通常,高频电缆由发泡绝缘体包围的内导体制成。用于绝缘的基础树脂通常是高密度聚乙烯(HDPE)、高压低密度聚乙烯(HPLDPE或简称LDPE)以及成核母料的混合物。一般来说,HDPE与LDPE的比率为70-80%HDPE/30-20%LDPE。成核母料通常以约1-3%的量加入,且通常也基于LDPE树脂。由于HDPE的分子结构中支化较少,HDPE的损耗因数(Df)低于LDPE,因此用于电缆绝缘的基础树脂通常绝大多数是HDPE。此外,这为泡沫提供了理想的机械性能,例如高抗压性。相反,LDPE由于其支化结构而增强了基础树脂的整体熔体强度。
在早期尝试中,发泡步骤通过将基础聚合物树脂与能够吹制所期望尺寸的闭孔的特定化学发泡剂混配来实施。对于典型的电线电缆注气发泡线,根据用户线路的不同,HDPE/LDPE(7/3)掺合物的孔隙度可达75-80%。然而,化学发泡方法只能达到较低的发泡水平且还存在聚合电介质材料捕获发泡剂残余物而损害损耗因数的不利因素。较低的发泡水平和发泡剂的残余物的存在导致更高的信号衰减,尤其是在频率范围的上限。
聚合物的物理发泡通常通过将发泡剂溶解到聚合物基质中来进行。随后,通过在结构中产生热力学不稳定性(例如,通过增加温度或降低压力)来快速降低发泡剂的溶解度,从而引起成核和泡沫生长。用于电缆绝缘的物理发泡的工业实践基于类似的概念,通过注入惰性气体(例如氮气)来吹制充气的膨胀的孔。添加成核剂是减小孔尺寸、增加细胞密度以及均匀孔分布的常用且有效的技术。

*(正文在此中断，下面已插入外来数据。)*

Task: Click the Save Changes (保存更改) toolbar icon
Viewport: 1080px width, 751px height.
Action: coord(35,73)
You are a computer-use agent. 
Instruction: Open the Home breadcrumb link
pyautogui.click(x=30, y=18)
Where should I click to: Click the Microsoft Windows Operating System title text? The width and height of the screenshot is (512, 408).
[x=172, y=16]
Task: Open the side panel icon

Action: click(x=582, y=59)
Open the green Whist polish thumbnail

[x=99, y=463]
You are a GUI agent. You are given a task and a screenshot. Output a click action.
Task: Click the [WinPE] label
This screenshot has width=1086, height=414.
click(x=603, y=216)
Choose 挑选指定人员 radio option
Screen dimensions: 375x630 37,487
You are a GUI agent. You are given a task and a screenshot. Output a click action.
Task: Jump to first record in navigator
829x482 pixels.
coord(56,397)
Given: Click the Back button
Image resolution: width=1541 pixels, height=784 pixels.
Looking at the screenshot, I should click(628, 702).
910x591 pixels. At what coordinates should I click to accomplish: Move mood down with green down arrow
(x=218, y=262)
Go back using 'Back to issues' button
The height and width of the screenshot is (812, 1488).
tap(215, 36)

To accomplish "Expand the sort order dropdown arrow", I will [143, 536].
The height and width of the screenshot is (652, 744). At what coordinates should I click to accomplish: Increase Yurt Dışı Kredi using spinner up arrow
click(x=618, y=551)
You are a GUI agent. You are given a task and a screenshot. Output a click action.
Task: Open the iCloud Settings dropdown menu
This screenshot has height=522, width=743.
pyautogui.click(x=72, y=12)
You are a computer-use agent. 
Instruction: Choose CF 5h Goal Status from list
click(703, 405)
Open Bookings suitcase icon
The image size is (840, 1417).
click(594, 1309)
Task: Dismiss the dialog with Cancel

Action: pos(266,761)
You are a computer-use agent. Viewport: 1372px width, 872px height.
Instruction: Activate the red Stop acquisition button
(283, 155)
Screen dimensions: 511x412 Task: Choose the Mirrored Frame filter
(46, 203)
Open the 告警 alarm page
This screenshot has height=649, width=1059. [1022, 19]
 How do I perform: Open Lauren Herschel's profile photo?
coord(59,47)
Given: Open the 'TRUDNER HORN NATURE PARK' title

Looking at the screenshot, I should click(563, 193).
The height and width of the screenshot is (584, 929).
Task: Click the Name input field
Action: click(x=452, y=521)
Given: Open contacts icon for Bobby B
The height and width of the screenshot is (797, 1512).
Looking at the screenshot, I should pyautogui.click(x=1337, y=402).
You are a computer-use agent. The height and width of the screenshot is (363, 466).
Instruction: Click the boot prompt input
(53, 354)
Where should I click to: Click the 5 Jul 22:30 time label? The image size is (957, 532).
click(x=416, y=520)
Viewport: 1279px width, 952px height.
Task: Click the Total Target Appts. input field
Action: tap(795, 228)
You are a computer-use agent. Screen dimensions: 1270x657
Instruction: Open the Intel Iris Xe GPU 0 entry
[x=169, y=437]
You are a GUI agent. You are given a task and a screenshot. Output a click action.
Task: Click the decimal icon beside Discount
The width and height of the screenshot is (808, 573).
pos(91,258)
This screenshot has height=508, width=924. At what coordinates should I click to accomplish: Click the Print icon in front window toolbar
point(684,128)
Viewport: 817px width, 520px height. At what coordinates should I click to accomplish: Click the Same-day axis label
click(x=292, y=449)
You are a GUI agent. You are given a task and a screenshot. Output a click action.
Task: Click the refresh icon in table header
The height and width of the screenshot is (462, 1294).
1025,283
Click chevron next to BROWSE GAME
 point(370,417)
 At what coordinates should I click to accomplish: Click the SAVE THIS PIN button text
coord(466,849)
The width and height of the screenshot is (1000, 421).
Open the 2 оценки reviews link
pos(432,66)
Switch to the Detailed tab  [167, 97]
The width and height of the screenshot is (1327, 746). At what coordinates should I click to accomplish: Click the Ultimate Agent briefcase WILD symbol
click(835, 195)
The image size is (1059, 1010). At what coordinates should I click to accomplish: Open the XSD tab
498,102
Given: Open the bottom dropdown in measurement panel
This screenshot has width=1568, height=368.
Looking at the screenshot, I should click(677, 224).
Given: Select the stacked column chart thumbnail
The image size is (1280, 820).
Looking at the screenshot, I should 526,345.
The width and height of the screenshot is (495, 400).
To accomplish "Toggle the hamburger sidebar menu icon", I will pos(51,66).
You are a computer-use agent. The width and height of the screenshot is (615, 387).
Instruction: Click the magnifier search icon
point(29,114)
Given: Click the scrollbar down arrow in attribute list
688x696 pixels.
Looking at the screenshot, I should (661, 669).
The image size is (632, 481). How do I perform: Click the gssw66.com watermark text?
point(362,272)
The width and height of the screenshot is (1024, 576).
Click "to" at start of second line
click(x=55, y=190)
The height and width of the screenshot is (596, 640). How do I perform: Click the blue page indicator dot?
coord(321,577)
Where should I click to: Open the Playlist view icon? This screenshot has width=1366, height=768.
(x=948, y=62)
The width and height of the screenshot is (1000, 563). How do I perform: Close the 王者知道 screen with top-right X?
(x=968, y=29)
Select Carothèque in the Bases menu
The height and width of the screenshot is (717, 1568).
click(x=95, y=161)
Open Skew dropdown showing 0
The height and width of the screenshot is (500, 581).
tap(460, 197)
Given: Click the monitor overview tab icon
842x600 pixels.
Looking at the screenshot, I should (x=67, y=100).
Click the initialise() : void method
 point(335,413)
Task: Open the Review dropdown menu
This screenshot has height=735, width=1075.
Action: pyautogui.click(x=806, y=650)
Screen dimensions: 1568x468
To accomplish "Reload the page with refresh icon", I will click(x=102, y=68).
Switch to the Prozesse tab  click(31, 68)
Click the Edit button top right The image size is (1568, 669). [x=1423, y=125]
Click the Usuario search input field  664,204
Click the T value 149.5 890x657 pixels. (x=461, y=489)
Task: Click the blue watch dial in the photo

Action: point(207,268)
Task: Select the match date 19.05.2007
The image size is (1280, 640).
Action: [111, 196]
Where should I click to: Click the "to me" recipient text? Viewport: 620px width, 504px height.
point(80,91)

对于目前的氮气(N2)发泡方法,所得的孔隙度在50-80%范围内,相应地,当前PE泡沫的Df约为0.0002-0.00015(在2.47Ghz下),这稍微满足了当前高端电缆的要求。然而,对更高频率下降低的电缆衰减的绝缘需求仍未得到满足。提高电信电缆绝缘的膨胀率是降低Df的一种方式。孔隙度是对绝缘材料中的空隙或空的空间的量度,并且通常测量为空隙体积与泡沫总体积的比率。在N2发泡过程中试图获得更高的孔隙度常常导致泡沫孔塌陷和结构不均匀。无论是新的PE基础配方还是发泡方法的突破都是在电缆行业生产高孔隙度PE绝缘泡沫所需要的。
发明内容
在一个实施例中,本发明是一种用于制造泡沫组合物的方法,所述方法包含以下步骤:
(A)形成包含高密度聚乙烯(HDPE)、低密度聚乙烯(LDPE)以及过氧化物,例如过氧化二叔戊基(DTAP,CAS#10508-09-5)的混合物;和
(B)在大于或等于15兆帕(MPa)的压力下或在典型的挤出条件下将(A)的混合物与二氧化碳(CO2)接触。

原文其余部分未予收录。